• **Work task**: Within the records below, find the line with "Task: Click the" and the line with "Image resolution: width=1225", then reproduce exactly those two lines and all lines between them, without any picture.

• **Data to use**:
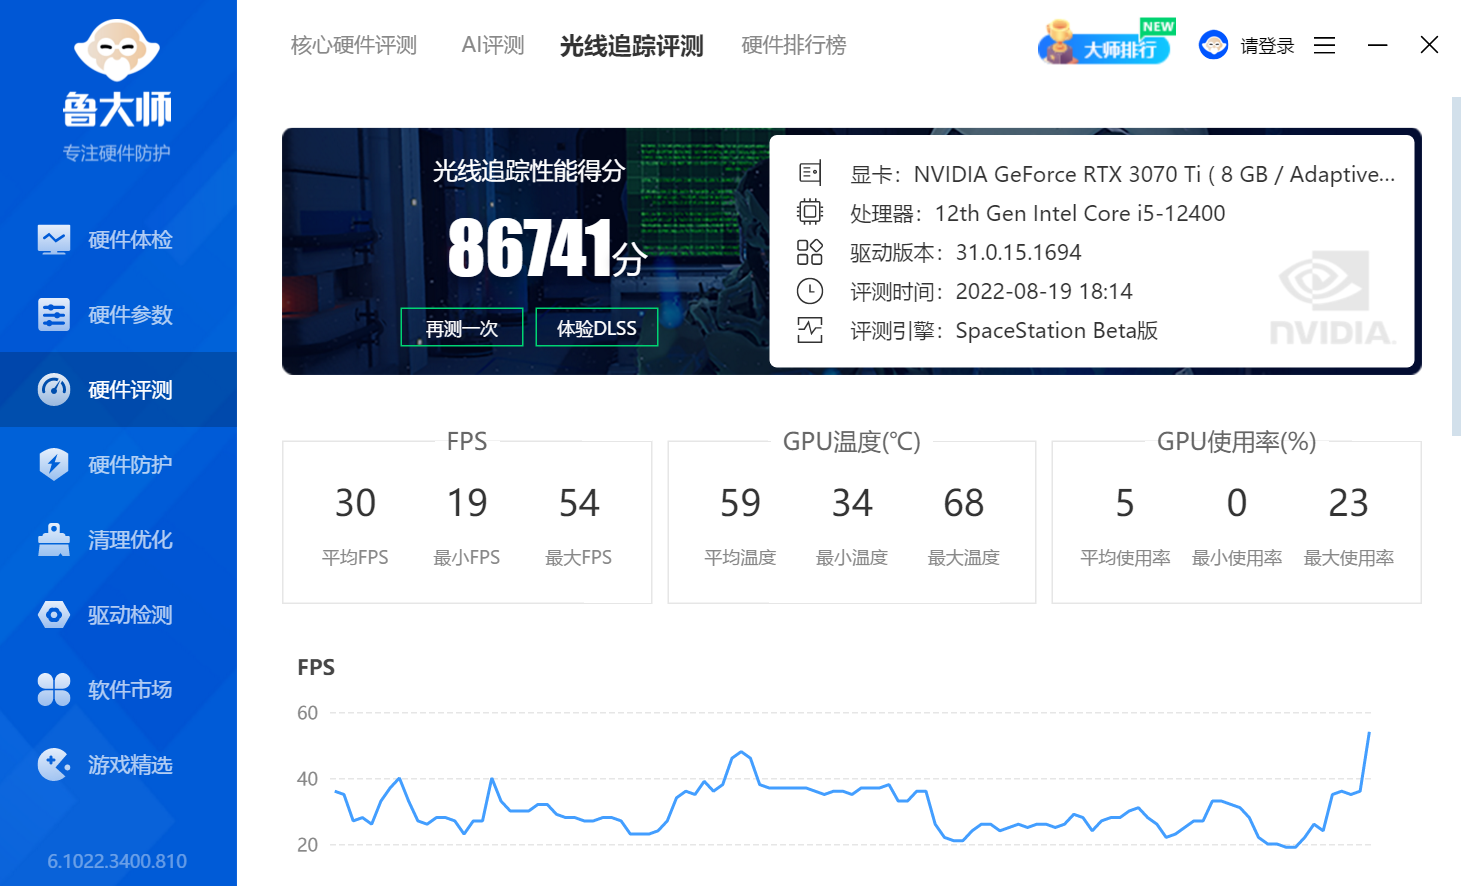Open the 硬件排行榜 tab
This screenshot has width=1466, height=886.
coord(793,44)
==
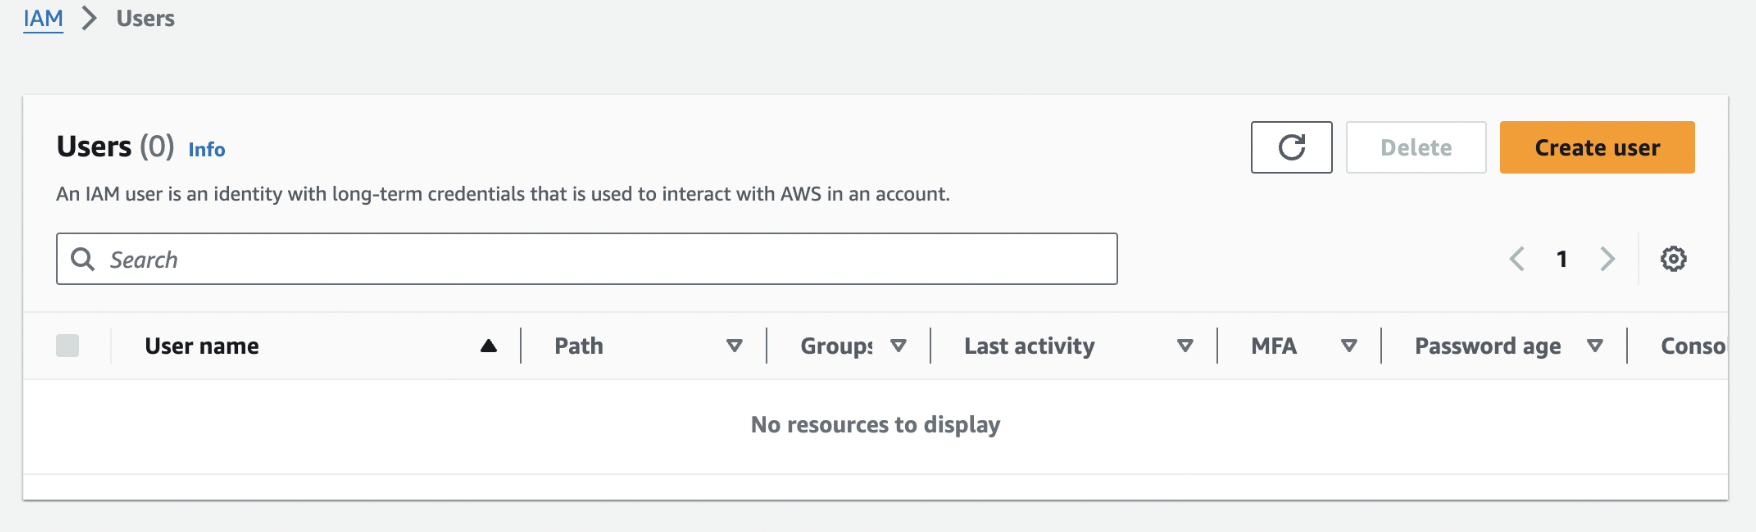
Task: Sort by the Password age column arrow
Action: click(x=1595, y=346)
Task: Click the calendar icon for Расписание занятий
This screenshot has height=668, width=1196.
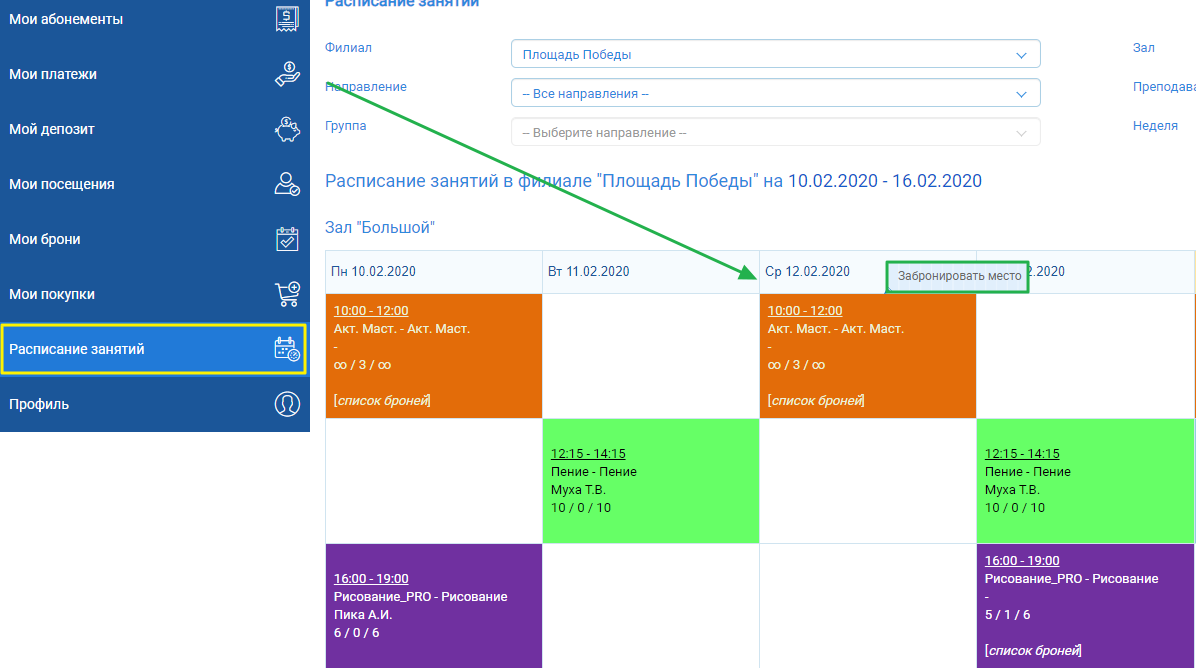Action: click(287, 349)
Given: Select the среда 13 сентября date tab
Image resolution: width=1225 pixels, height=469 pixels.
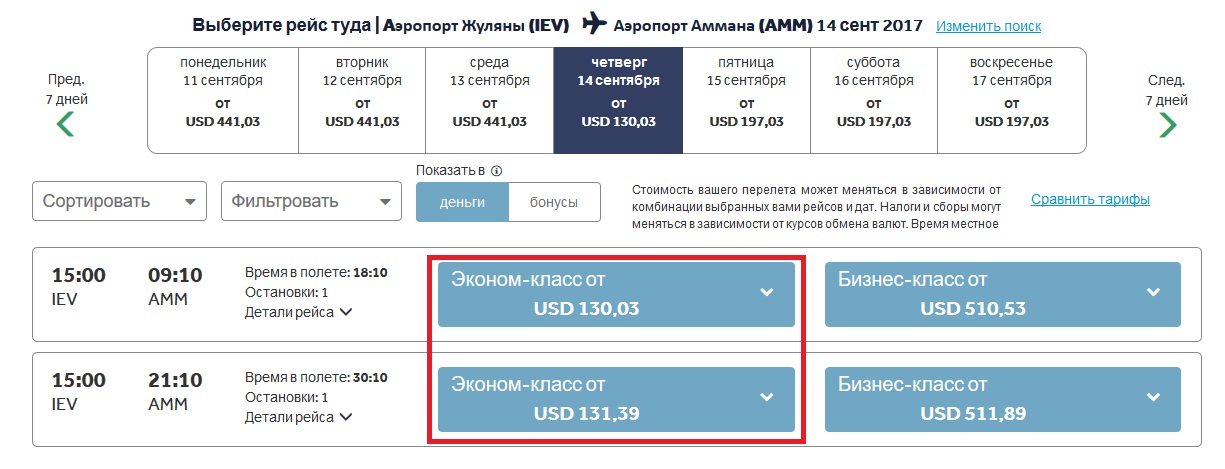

• **Written response**:
Task: Click the calendar icon for Расписание занятий
This screenshot has height=668, width=1196.
Action: click(287, 349)
Given: Select the среда 13 сентября date tab
Image resolution: width=1225 pixels, height=469 pixels.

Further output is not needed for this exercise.